Billing Pain Pump Maintenance
After the surgery there are other considerations. Patients return on a regular basis for the refilling, maintenance and potential reprogramming of the pump. Code 96530 (refilling and maintenance of implantable pump or reservoir) often is used for the refilling and maintenance. If reprogramming is needed to raise or lower the amount of the drug released by the pump, Trout generally uses 62368 (electronic analysis of programmable, implanted pump for intrathecal or epidural drug infusion [includes evaluation of reservoir status, alarm status, drug prescription status]; with reprogramming). The codes for refilling, maintenance and reprogramming can be billed together and no modifier is required.
If electronic analysis of the pump without reprogram-ming proves necessary, use 62367 (electronic analysis of programmable, implanted pump for intrathecal or epidural drug infusion [includes evaluation of reservoir status, alarm status, drug prescription status]; without reprogramming).
Trout reports that neurosurgeons use the J codes from HCPCS when billing for the drug, and the choice of code depends not only on the particular drug selected but also the amount of the drug used to refill the pump.
Trout says that from her experience, a patient rarely will present for refilling and maintenance of the pump within the 90-day global period for the pumps implantation.

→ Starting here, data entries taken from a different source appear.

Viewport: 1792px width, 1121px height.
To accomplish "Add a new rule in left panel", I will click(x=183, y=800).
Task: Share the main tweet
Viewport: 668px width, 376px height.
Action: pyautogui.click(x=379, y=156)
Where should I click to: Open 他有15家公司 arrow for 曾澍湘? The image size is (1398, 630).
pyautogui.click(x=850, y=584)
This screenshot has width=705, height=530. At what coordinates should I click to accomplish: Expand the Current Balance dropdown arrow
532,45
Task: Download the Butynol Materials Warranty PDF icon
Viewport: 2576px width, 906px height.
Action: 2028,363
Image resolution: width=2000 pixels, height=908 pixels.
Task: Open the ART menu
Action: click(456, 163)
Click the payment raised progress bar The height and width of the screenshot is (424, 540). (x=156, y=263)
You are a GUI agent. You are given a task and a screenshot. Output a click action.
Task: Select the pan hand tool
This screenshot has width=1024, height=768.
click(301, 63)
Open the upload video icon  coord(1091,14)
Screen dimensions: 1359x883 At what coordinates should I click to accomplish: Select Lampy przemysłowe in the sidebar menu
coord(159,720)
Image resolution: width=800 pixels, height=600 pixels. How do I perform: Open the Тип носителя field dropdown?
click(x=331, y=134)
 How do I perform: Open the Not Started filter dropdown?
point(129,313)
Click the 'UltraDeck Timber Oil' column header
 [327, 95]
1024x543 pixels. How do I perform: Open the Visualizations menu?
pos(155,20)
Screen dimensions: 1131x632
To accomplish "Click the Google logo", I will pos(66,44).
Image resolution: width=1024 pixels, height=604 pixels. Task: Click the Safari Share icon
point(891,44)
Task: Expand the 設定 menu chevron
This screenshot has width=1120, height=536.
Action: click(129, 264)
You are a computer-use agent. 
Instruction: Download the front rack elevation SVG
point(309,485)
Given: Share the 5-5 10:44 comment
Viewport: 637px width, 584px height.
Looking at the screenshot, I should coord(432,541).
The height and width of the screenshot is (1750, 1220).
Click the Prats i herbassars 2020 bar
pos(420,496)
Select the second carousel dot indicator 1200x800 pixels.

If this occurs, she would append modifier -58 (staged or related procedure or service by the same physician during the postoperative period) to 62368 and 96530 to show that although the refilling, maintenance and reprogramming are related to the surgical procedure, they are still separate procedures and should not fall under the global period.
She cautions that some carriers may be more willing to reimburse under these circumstances than others, but, from her experience, the patient returning for this reason during the initial 90-day period is rare, and so it should not be an area of major concern if a neurosurgeons office is investigating the possibility of adding the implantation of pain pumps to the procedures commonly performed.
Trout adds that when the patient comes back to her office for the refilling/maintenance and possible reprogramming of the pump, the physician or the nurse always dictates a report detailing the amount of the drug that was used and all that occurred during the reprogram-ming. We have found that we get better results from insurance companies when we send a copy of that days dictation with the billing, says Trout. Her local Medicare carrier requires the documentation and claims with third- party payers have been reimbursed more rapidly when the dictation accompanies the bill.
Pain Pump Removal or Replacement
Trout says that pain pumps generally are implanted for long-term pain management and often are not removed at all. The catheter or the pump itself, however, may develop a problem and need to be replaced. Or conditions may arise when the catheter and pain pump need to be removed altogether, such as if the patient is not responding to the pump. Neurosurgeons should use 62365 (removal of subcutaneous reservoir or pump, previously implanted for intrathecal or epidural infusion) for removal of the pump and 62355-51 (removal of previously implanted intrathecal or epidural catheter; multiple procedures) for removal of the catheter.
To replace the pump and catheter, use the same codes given for the implantation of each and provide detailed operative notes to document the medical necessity for the procedure. The choice of a modifier to append to this procedure would depend on the time frame in which the replacement occurs.